Since we did not have scaffolded assemblies for either B. neohumeralis or B. jarvisi, we were unable to reliably investigate syntenic differences between the species. However, the sequence similarity was exploited to identify a large number of deletions in the B. neohumeralis and B. jarvisi sequence data relative to the B. tryoni scaffolds. Gapped alignment programs (e.g bwa-mem) were used to identify B. tryoni scaffold segments with zero coverage. These were then filtered to extract only those deletions with high, precisely aligned coverage on both sides of the deletion. For B. neohumeralis, of 59633 initial deletions over 10bp, only 4924 had sufficient coverage on both flanks to be investigated further. For B. jarvisi, 770662 initial deletions were reduced to 57285.

Since transposons may play a significant role in sequence evolution, species as closely related as B. tryoni and B. neohumeralis provide an opportunity to investigate the possible involvement of transposons in the earliest stages of genome divergence. Using the deletions identified above, we extracted the 1000 bp genomic segments adjacent to each of the deletions identified in B. neohumeralis and B. jarvisi. A Blastn search of these flanking sequences, using the species-specific repeat library (requiring 80% identity over 80 bp length for a match), showed that 32% of sequences contained repetitive elements. However, this level of association between repetitive sequences and the deletions was not significant. Using the same Blastn parameters, 1000 sets of the same number of random genomic sequences (separated by the same distance) produced an average of 30.1% repeat hits. While that result coincided with our estimate of approximately 30% repetitive DNA in the B. tryoni genome, that figure was only coincidental since the repetitive DNA is not well represented in the assembly. Similarly, the same comparison between B. tryoni and B. jarvisi also showed that repetitive DNA was not preferentially associated with deletions.

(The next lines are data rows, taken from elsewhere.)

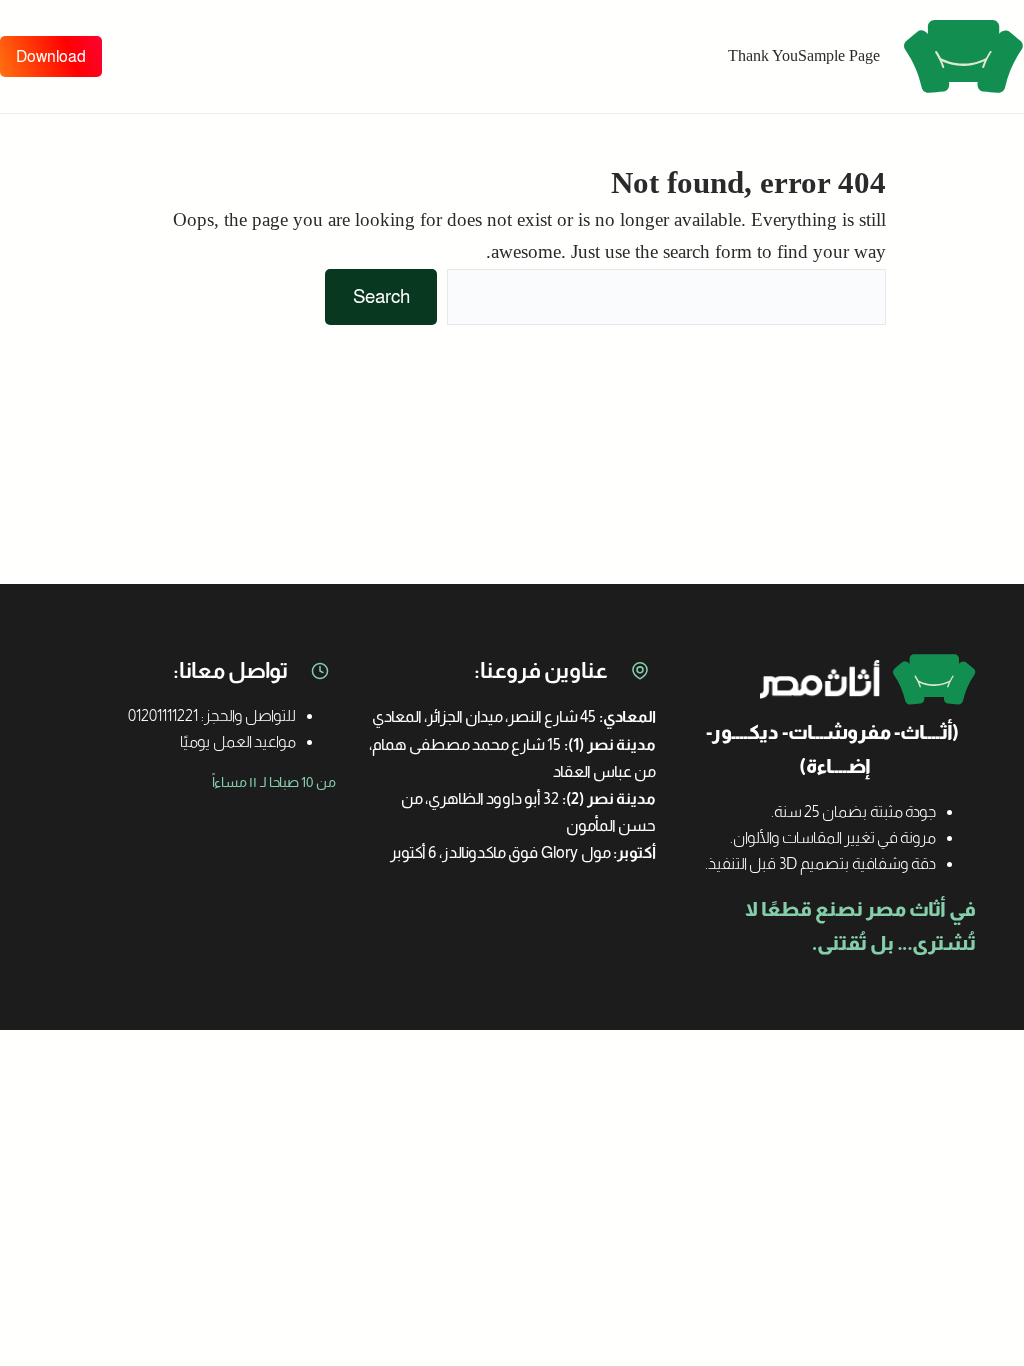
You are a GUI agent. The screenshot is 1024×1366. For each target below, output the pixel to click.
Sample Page (839, 55)
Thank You (763, 55)
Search (381, 296)
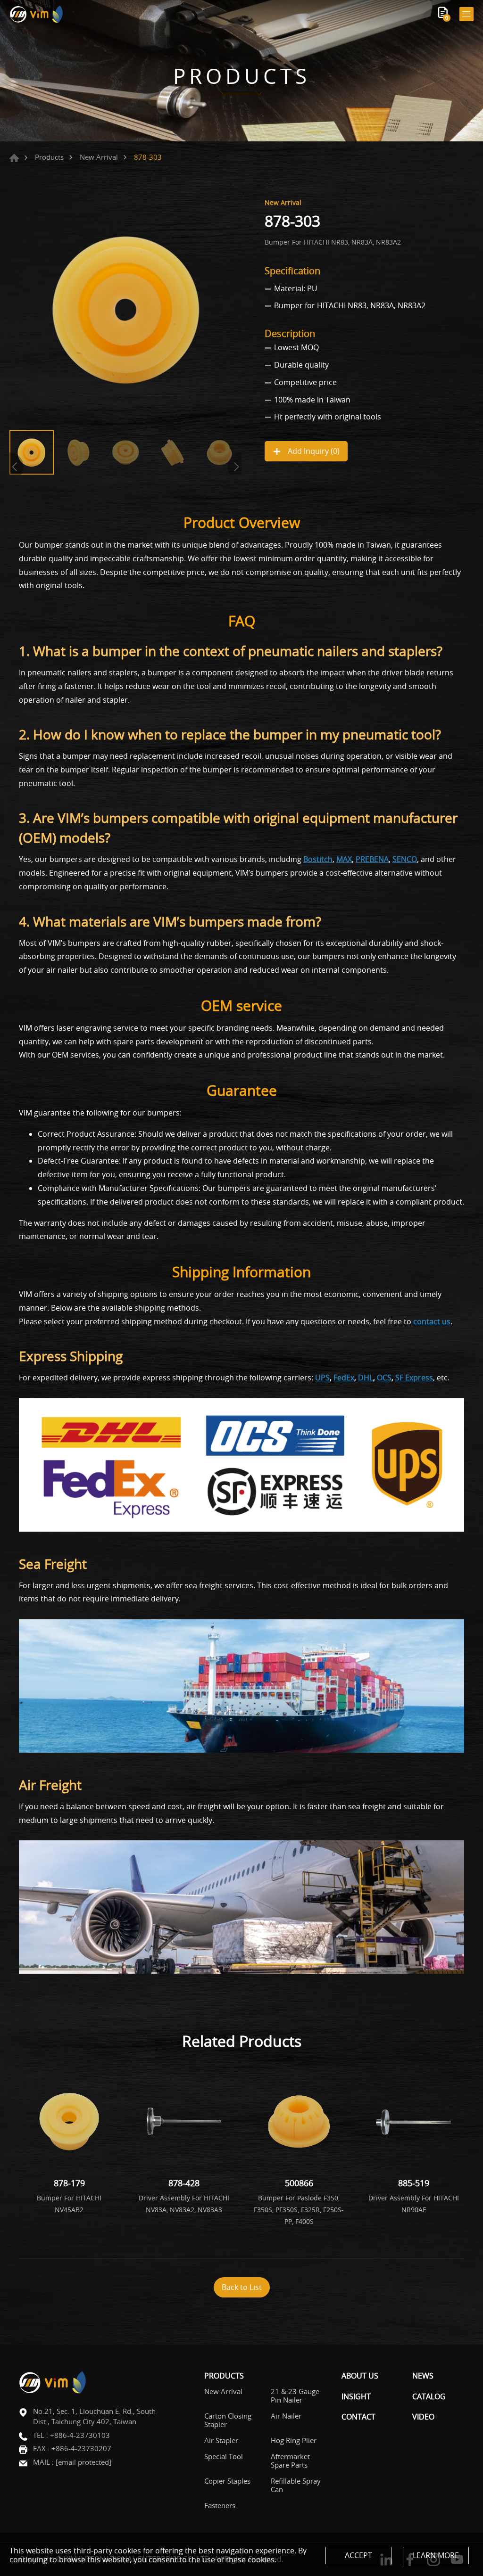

We also observed that many transposon sequences in the B. tryoni scaffolds were in homologous positions in both the B. neohumeralis and B. jarvisi contigs. We identified all mariner transposon sequences in the B. tryoni scaffolds, these were fragmented and often contained intervening non-transposon sequences. Any other mariner fragments within 1.5 kb (the average length of the mariner elements) were considered to be part of the same element. We then extracted the non-transposon sequences flanking each B. tryoni composite element and measured the length of the transposon insertion (i.e the distance between the two flanking segments). The distance between the homologous flanking sequences was then measured in B. neohumeralis or B. jarvisi (where the flanking sequences were on the same contig). This approach is illustrated in Figure 7. To assess the significance of any between-species differences, we extracted an equal number of random, paired B. tryoni sequences, with the insert sizes matching the gaps in the actual B. tryoni flanking sequence pairs. The results of this are shown in Figure 8A and 8B. For both species pairs, the mean insert size was larger for the mariner sequences than control sequences (B. tryoni /B. neohumeralis 17 bp vs. 9 bp: 2-tailed t-test, p < 0.001; B. tryoni /B. jarvisi 98bp vs. 29 bp: 2-tailed t-test, p < 0.001) and the variances were correspondingly higher. This suggests that mariner sequence insertions are associated with a small increase of intra-species sequence variation. Similar comparisons for other repetitive elements are currently underway.
Figure 7
Figure 7

The strategy used to detect variation between Bactrocera species in the size of mariner transposon sequences. Fragments of mariner transposon sequences were counted as a single element if the fragments covered less than twice the length of the canonical transposon sequence and there were no other fragments for the same distance on either side. The two 1000 bp genomic flanking segments were extracted from B. tryoni and the homologous segments were identified in B. neohumeralis or B. jarvisi. The size of the element (A and B above) was then compared between species.

Figure 8
Figure 8

The comparison of the overall size of homologous transposon. Insertion sites in B. tryoni /B. neohumeralis (A) and B. tryoni /B. jarvisi (B). For each species pair comparison, homologous DNA segment size varies more in the vicinity of transposon (mariner) sequences (red points) than at random sites (black points). The control group consisted of an equivalent number of sequence fragments drawn at random from the two relevant assemblies.

Discussion

The family Tephritidae consists of over 4000 species in over 400 genera [36], including major global economic pests [37]. Many of these species, including the Bactrocera, have arisen relatively recently in evolutionary terms [21]. Tephritids provide numerous promising study systems for speciation, behaviour, invasiveness and sex determination [3840]. The present study presents a first set of Bactrocera-specific resources that will assist genomic and genetic studies in all these areas. In addition to the first draft of an annotated assembly of the B. tryoni genome, we have produced an extensive non-redundant library of B. tryoni repetitive DNA. Such a library not only assists annotation but also provides avenues for investigation of genome evolution. We have also delineated the majority of satellite sequences and have provided a complete assembly of the rRNA repeat unit, both of which are often lacking from de novo genome assemblies.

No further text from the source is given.